- _Material supplied_

■ ■ ■

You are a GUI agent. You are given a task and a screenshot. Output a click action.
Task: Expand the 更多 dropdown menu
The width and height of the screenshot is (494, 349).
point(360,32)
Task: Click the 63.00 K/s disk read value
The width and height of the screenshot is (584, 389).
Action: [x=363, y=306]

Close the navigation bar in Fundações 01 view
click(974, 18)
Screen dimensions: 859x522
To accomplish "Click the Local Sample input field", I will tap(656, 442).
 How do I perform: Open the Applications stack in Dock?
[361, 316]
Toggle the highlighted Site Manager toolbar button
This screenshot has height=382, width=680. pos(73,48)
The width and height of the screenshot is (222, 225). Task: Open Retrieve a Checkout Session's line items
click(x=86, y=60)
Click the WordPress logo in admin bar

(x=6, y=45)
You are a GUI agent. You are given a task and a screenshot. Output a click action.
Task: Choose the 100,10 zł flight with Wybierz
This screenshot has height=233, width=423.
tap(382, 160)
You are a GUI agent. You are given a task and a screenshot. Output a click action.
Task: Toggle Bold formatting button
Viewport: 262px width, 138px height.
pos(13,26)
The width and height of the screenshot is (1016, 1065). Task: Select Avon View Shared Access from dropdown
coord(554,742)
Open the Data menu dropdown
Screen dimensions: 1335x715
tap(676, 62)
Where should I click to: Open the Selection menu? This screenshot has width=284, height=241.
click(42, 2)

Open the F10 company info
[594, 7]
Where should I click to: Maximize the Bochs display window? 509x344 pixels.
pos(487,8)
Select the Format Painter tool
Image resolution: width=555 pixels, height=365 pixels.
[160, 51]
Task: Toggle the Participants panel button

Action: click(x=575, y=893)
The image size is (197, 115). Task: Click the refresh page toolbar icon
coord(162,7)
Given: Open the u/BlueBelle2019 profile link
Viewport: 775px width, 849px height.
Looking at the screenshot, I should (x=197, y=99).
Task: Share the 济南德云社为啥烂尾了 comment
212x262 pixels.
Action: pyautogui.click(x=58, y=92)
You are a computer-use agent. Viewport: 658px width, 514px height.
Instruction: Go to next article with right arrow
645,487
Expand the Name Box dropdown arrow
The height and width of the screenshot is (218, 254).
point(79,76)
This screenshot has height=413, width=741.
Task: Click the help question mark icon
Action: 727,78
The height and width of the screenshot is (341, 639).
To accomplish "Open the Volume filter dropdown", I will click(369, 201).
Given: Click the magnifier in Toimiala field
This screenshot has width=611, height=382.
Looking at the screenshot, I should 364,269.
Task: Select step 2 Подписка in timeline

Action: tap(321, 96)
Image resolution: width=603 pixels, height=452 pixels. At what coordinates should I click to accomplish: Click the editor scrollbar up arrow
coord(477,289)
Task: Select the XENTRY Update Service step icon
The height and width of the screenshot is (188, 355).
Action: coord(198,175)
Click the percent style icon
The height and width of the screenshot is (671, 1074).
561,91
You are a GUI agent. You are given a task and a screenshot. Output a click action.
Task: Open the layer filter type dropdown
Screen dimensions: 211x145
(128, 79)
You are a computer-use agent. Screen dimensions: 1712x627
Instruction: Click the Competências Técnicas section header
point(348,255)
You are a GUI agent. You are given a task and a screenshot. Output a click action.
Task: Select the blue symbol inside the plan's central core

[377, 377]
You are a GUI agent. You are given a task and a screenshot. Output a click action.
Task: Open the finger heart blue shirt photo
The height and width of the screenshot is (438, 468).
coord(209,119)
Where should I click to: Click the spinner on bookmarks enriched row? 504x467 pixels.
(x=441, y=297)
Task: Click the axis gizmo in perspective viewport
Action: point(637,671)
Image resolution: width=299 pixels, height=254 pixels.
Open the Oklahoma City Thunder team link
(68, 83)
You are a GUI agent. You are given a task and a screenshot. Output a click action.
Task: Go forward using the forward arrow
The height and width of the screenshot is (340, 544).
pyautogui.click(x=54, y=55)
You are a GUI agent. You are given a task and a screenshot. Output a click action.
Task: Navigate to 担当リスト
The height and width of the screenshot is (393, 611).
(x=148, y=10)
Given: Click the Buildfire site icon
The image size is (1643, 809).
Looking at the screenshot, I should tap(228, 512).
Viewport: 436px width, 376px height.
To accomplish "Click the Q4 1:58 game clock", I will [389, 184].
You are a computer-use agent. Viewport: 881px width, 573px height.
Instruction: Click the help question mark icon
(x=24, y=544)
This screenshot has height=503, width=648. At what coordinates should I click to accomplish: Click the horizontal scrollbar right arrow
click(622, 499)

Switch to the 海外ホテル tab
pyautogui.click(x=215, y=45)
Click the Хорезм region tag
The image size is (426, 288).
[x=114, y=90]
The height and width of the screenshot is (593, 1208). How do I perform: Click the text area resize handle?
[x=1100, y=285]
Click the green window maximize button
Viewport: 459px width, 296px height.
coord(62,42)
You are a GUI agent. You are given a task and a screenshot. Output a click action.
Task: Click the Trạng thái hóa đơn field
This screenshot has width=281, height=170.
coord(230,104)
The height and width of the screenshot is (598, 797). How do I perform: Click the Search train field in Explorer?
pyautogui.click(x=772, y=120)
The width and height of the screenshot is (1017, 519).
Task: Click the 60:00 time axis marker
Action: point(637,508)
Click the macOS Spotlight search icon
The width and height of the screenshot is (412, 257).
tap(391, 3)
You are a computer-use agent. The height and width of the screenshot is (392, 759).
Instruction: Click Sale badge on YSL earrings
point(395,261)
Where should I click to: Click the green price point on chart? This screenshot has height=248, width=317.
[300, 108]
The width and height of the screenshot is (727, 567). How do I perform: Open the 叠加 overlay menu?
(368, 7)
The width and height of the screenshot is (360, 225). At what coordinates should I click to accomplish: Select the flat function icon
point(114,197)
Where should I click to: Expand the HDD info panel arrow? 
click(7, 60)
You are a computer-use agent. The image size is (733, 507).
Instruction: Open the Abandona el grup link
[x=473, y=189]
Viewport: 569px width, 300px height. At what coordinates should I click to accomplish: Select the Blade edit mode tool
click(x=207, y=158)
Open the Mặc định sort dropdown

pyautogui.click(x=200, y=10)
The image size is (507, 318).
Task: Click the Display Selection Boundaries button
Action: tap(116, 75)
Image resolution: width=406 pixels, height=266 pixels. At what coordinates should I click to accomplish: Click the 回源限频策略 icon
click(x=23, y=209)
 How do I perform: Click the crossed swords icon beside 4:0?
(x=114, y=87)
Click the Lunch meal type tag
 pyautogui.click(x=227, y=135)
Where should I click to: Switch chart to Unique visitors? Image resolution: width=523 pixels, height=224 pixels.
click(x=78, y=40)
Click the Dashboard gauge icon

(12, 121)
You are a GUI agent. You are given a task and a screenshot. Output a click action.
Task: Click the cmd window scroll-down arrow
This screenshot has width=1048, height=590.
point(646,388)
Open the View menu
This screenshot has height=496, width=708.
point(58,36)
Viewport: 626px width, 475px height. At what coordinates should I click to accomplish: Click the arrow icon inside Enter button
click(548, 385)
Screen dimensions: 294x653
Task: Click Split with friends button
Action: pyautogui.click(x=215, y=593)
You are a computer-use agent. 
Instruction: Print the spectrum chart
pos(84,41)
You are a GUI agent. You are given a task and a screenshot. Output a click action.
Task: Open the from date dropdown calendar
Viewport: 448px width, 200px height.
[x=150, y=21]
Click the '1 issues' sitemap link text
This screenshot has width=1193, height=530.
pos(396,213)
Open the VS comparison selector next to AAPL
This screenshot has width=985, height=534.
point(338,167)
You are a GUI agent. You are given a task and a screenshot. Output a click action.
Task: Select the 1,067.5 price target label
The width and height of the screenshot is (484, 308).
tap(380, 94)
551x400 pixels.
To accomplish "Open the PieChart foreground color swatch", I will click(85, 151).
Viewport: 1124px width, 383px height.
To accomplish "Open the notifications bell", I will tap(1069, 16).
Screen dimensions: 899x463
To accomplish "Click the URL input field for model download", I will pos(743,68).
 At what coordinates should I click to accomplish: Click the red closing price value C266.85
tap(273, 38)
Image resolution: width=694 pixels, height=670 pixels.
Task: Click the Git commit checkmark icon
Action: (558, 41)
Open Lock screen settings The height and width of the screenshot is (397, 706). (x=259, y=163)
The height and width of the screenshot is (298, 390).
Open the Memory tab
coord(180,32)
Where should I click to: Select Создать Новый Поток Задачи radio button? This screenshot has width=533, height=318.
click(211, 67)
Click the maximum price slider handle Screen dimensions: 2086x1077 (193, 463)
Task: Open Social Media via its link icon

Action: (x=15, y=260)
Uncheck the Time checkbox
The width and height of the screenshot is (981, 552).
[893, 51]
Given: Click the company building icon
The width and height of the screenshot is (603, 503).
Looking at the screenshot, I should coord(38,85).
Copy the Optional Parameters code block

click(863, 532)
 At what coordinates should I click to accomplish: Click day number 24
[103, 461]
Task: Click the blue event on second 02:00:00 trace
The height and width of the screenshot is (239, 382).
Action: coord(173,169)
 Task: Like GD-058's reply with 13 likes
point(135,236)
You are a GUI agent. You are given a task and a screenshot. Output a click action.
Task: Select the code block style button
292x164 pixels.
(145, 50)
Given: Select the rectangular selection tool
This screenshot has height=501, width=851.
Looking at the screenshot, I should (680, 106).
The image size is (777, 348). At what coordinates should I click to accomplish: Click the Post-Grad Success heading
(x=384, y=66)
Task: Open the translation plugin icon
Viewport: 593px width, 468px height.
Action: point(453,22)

■ ■ ■

- _What this task involves_
Reproduce the records verbatim, starting at their first line and continuing through the line containing "tap(382, 160)", with both ends included.

- _Result_
You are a GUI agent. You are given a task and a screenshot. Output a click action.
Task: Expand the 更多 dropdown menu
The width and height of the screenshot is (494, 349).
point(360,32)
Task: Click the 63.00 K/s disk read value
The width and height of the screenshot is (584, 389).
Action: [x=363, y=306]

Close the navigation bar in Fundações 01 view
click(974, 18)
Screen dimensions: 859x522
To accomplish "Click the Local Sample input field", I will tap(656, 442).
 How do I perform: Open the Applications stack in Dock?
[361, 316]
Toggle the highlighted Site Manager toolbar button
This screenshot has height=382, width=680. pos(73,48)
The width and height of the screenshot is (222, 225). Task: Open Retrieve a Checkout Session's line items
click(x=86, y=60)
Click the WordPress logo in admin bar

(x=6, y=45)
You are a GUI agent. You are given a task and a screenshot. Output a click action.
Task: Choose the 100,10 zł flight with Wybierz
This screenshot has height=233, width=423.
tap(382, 160)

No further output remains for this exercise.